The scaffolding is at last being dismantled
For several weeks, the main galleries at Watts Gallery have been filled with scaffolding, in order for the contractors to paint the gold ceiling. For visitors undertaking a hard hat tour, it has been essential that they use their imagination to see the final effect. As from today, the scaffolding is at last being dismantled and the full height of what used to be called the red galleries and the green galleries, now the Livanos Gallery, the Graham Robertson Gallery, the Long Gallery and the Isabel Goldsmith Patino Gallery. The painters have been working through the weekend to complete the gold on schedule, and the architect Adam Zombory-Moldovan was in on Saturday morning to see the paint dry and check the colour!

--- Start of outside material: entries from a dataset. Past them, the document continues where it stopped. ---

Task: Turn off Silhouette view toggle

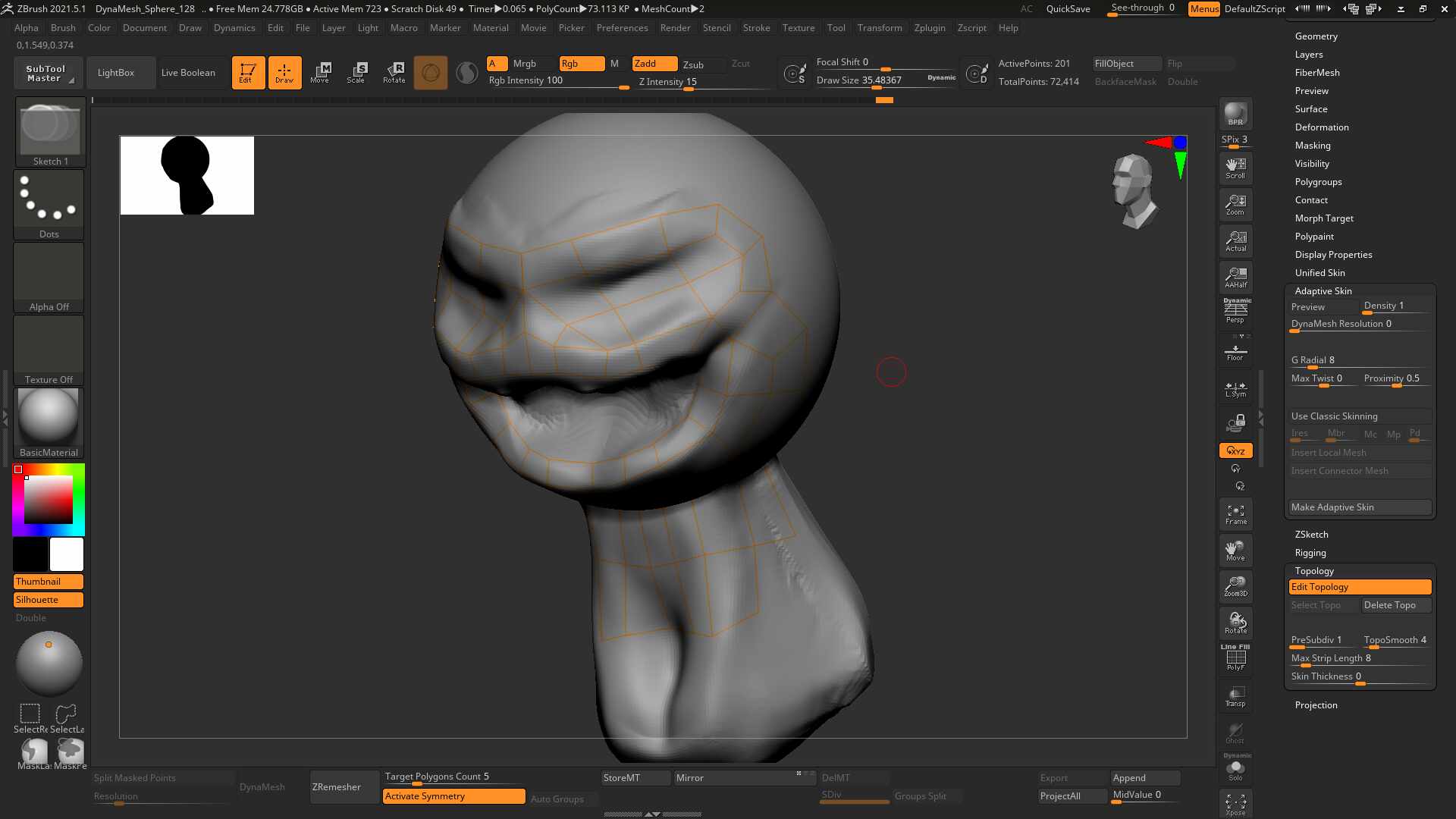Action: (x=49, y=600)
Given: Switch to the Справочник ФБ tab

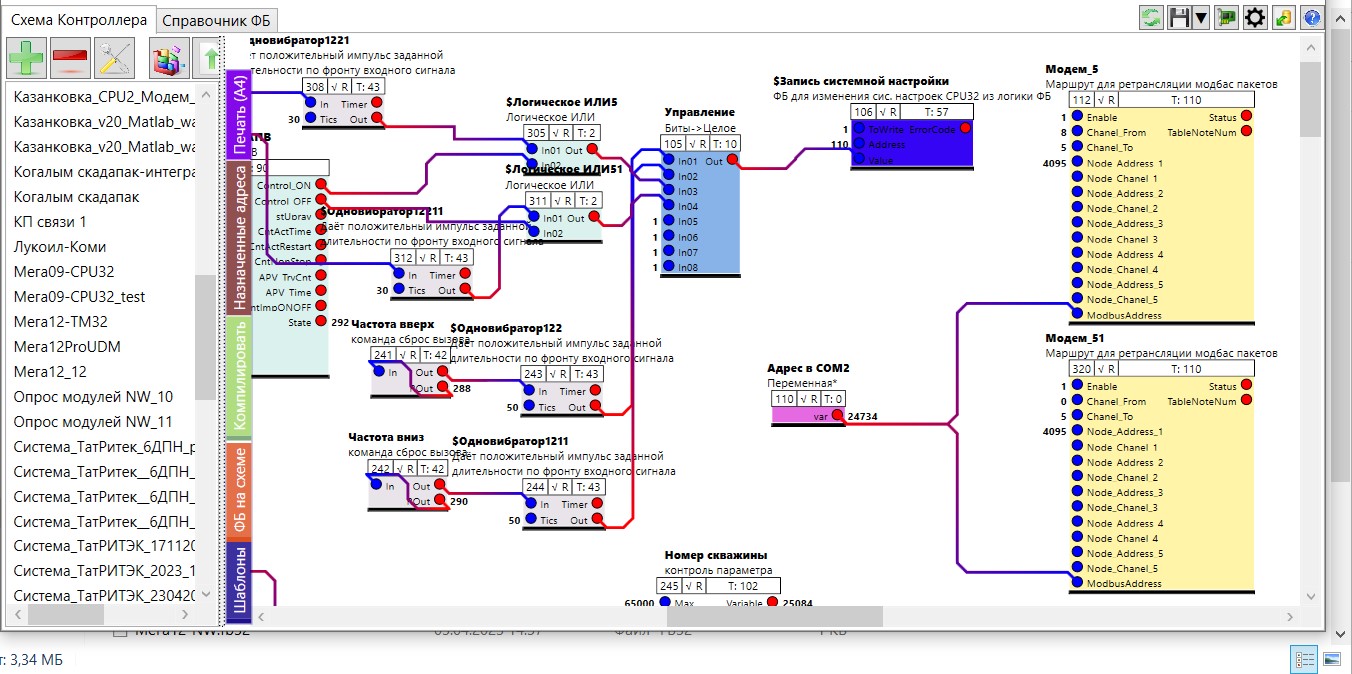Looking at the screenshot, I should click(217, 20).
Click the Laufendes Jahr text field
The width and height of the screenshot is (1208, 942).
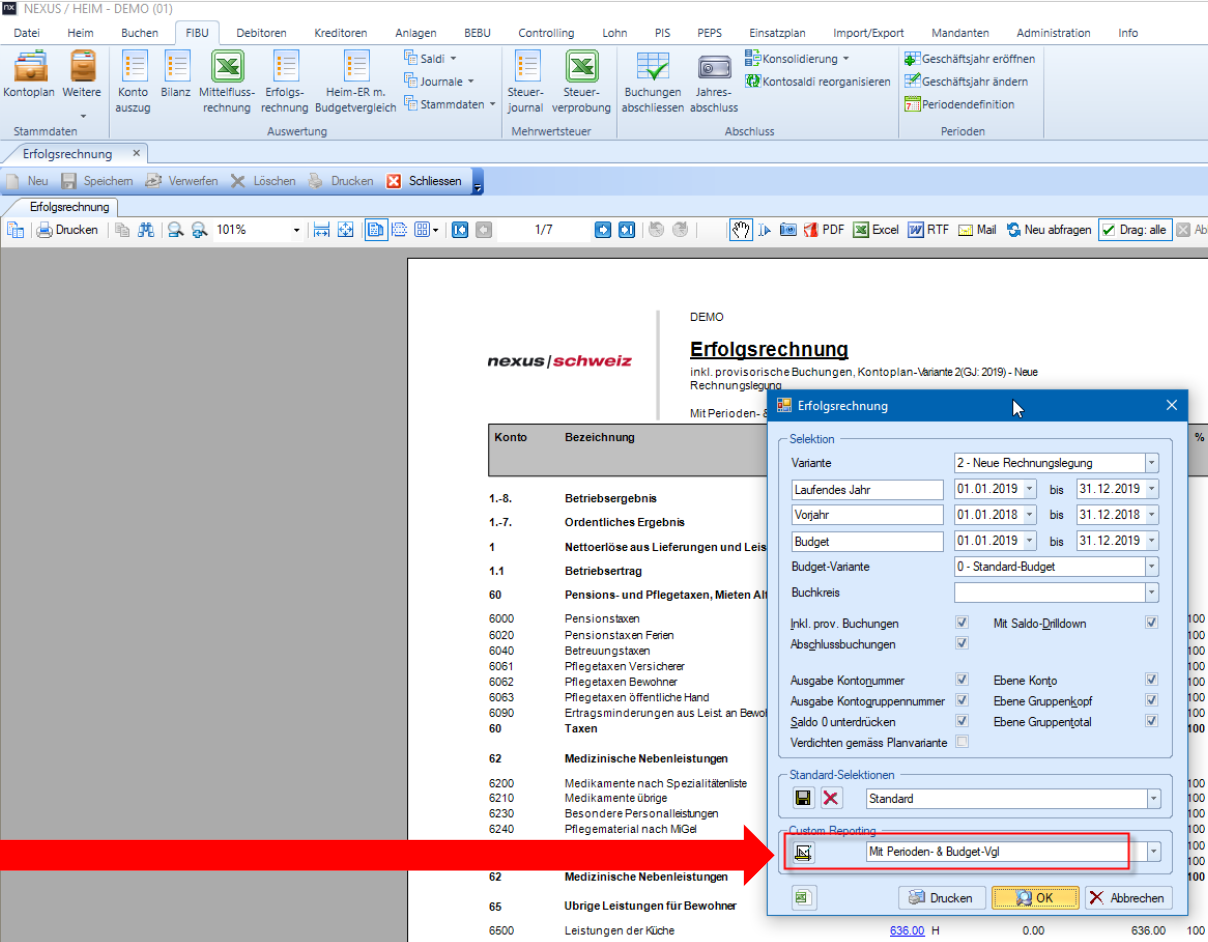coord(866,490)
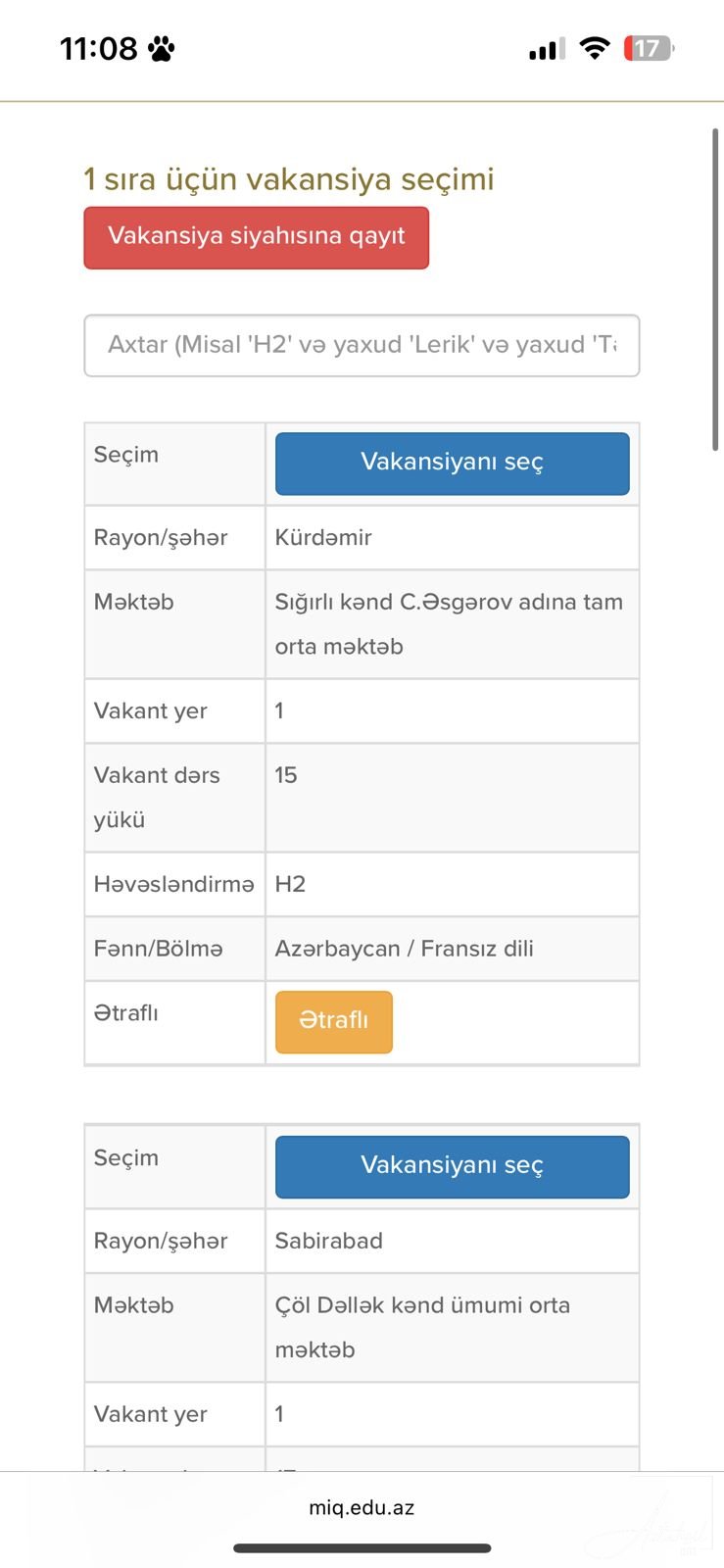This screenshot has width=724, height=1568.
Task: Tap the 'H2' incentive value
Action: (290, 884)
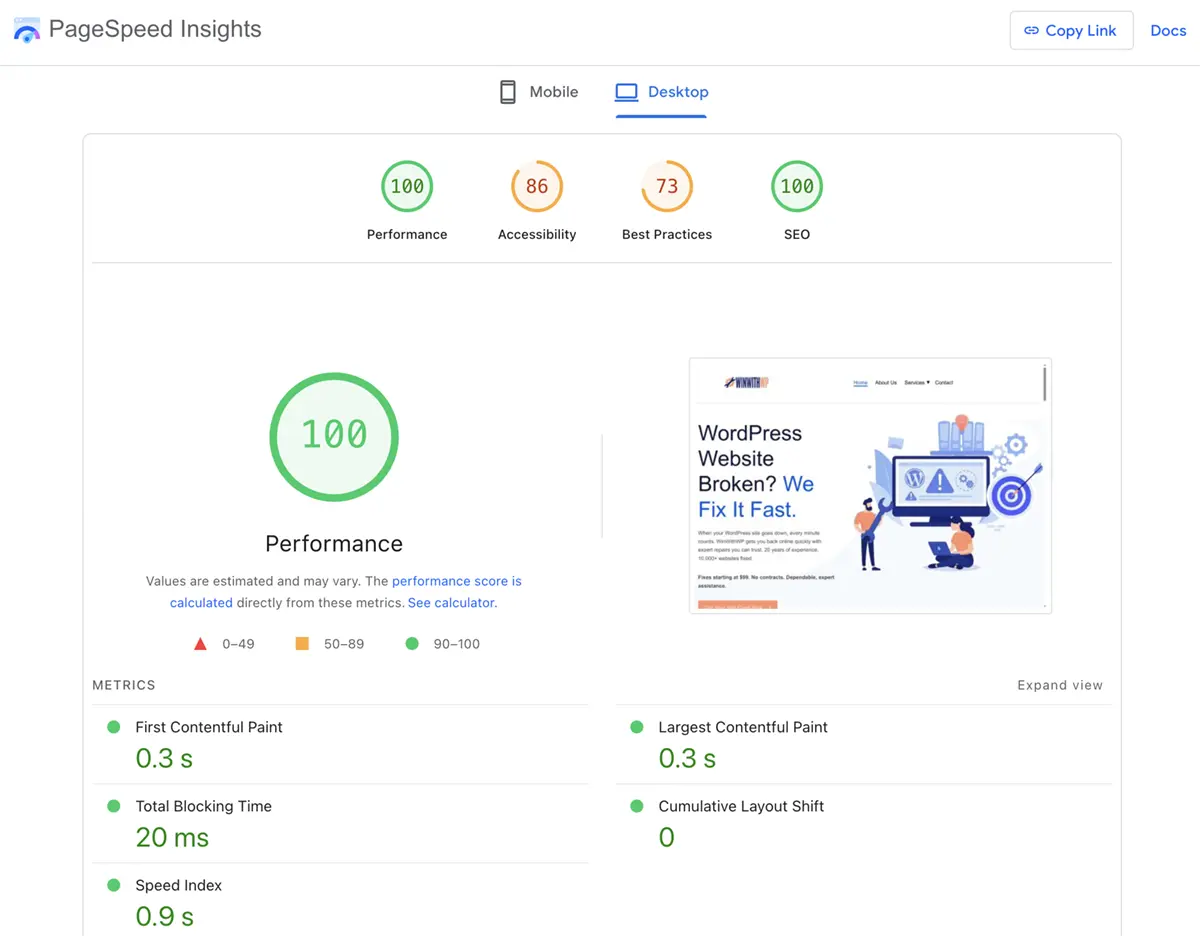Click the Accessibility 86 score gauge
The image size is (1200, 936).
tap(537, 186)
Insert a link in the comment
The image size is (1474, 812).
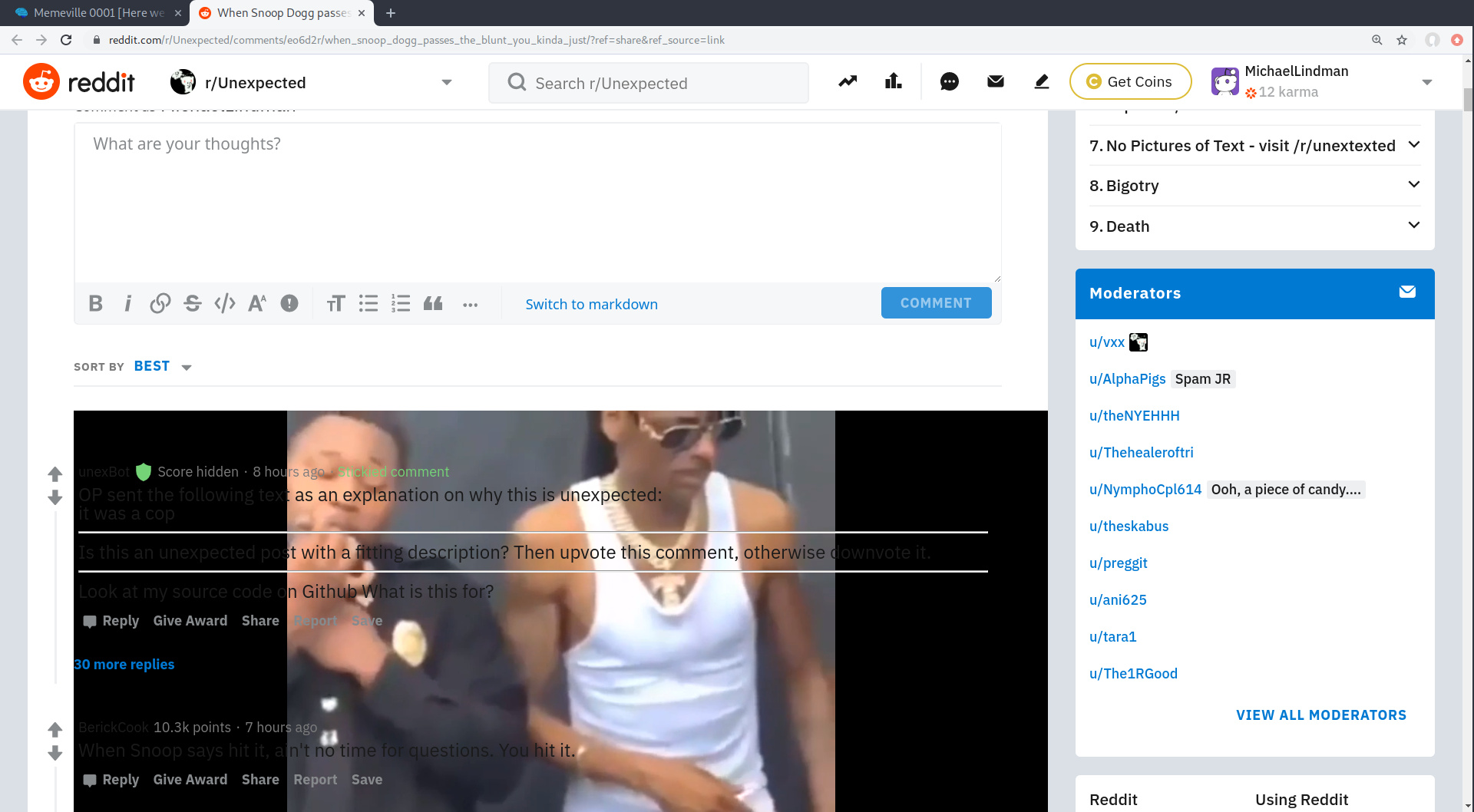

Taking visitors round the site, it is interesting how often I hear the observation "ah, now I see why you needed £10m for this work - this is a huge project!".
We are now closer to our target to complete the Hope emergency appeal, just £70,000 to go, and as all fundraisers know, it is the last bit which is the hardest.
We have all been so moved by the support we have received since our contractor went in to administration. Just last week, our anonymous angel, confirmed a very generous pledge to meet the increased number of Friends. This is wonderful support. On Monday, a visit of the Friends was most generously hosted by the artist Alexander Creswell and his wife Mary, at their home in Ewhurst, which was designed by Christopher Turnor, the same architect as Watts Gallery. It was fascinating seeing some of the same approaches to design, as well as enjoying the wonderful watercolours of Alex Creswell which will shortly be on exhibition at the Portland Gallery.
Two other artists who have leant their support to Watts Gallery are the artist Barry Martin and the sculptor Nic Fiddian Green. Barry Martin has most generously given a drawing of Watts's sculpture Clytie, which we hope to reproduce in aid of the Hope Emergency Appeal. Nic Fiddian Green has just launched his Horse at Water monumental sculpture at Marble Arch, and talks about the inspiration for his work, provided by Watts's sculpture of Hugh Lupus. We are hoping to show some of Nic's work in the grounds of the Gallery in due course.
This support is evidence that Watts's work and legacy continues to resonate with contemporary artists and we are so grateful for their support and vision for Compton.